* Work instruction *
Although the records contain pictures, repeat only the text of every line exactly.

* Given data *
BEGIN
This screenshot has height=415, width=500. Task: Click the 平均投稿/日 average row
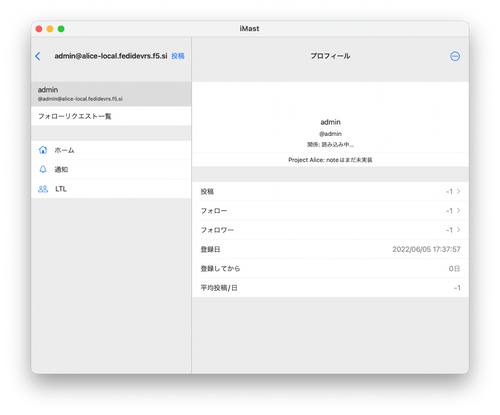pyautogui.click(x=330, y=288)
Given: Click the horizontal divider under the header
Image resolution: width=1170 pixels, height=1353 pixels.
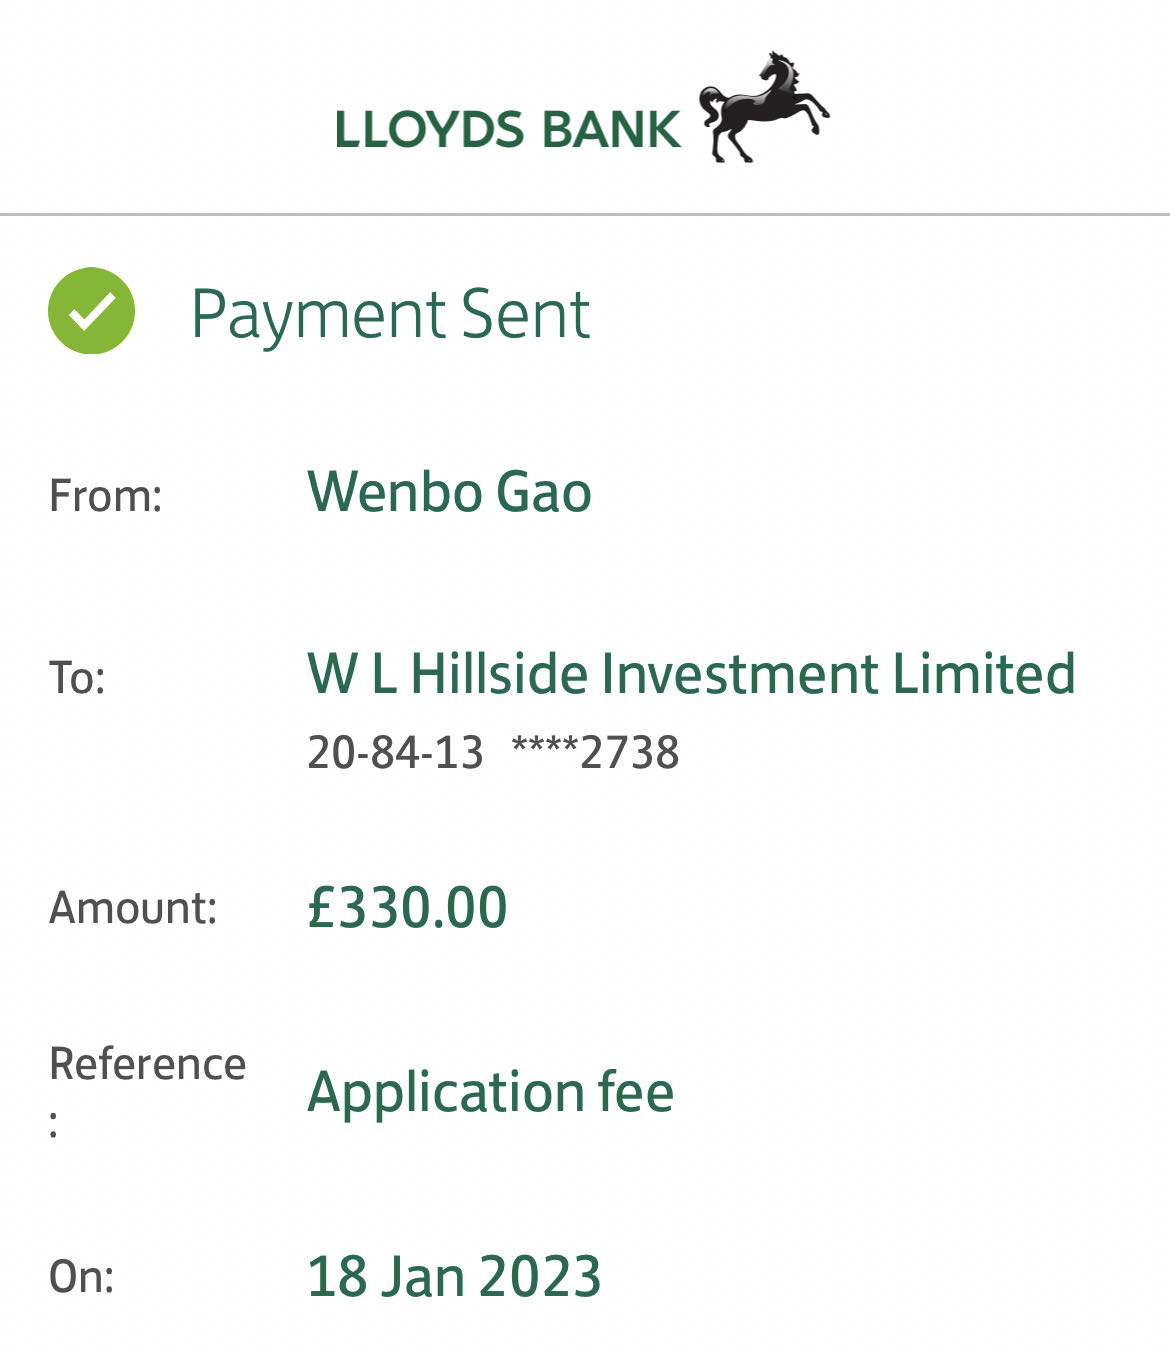Looking at the screenshot, I should [x=585, y=214].
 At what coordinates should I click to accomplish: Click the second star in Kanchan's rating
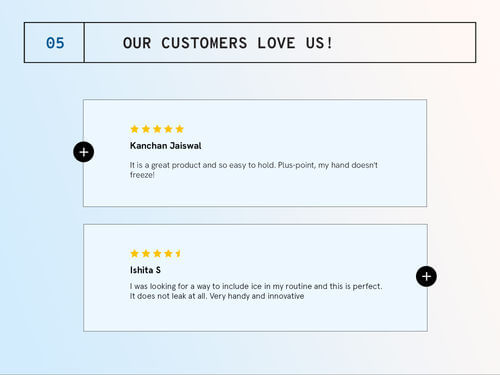click(146, 129)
END
* Output of the task *
This screenshot has height=415, width=500. Task: Click the 平均投稿/日 average row
pyautogui.click(x=330, y=288)
Given: Click the horizontal divider under the header
Image resolution: width=1170 pixels, height=1353 pixels.
Looking at the screenshot, I should [x=585, y=214].
 At what coordinates should I click to accomplish: Click the second star in Kanchan's rating
click(146, 129)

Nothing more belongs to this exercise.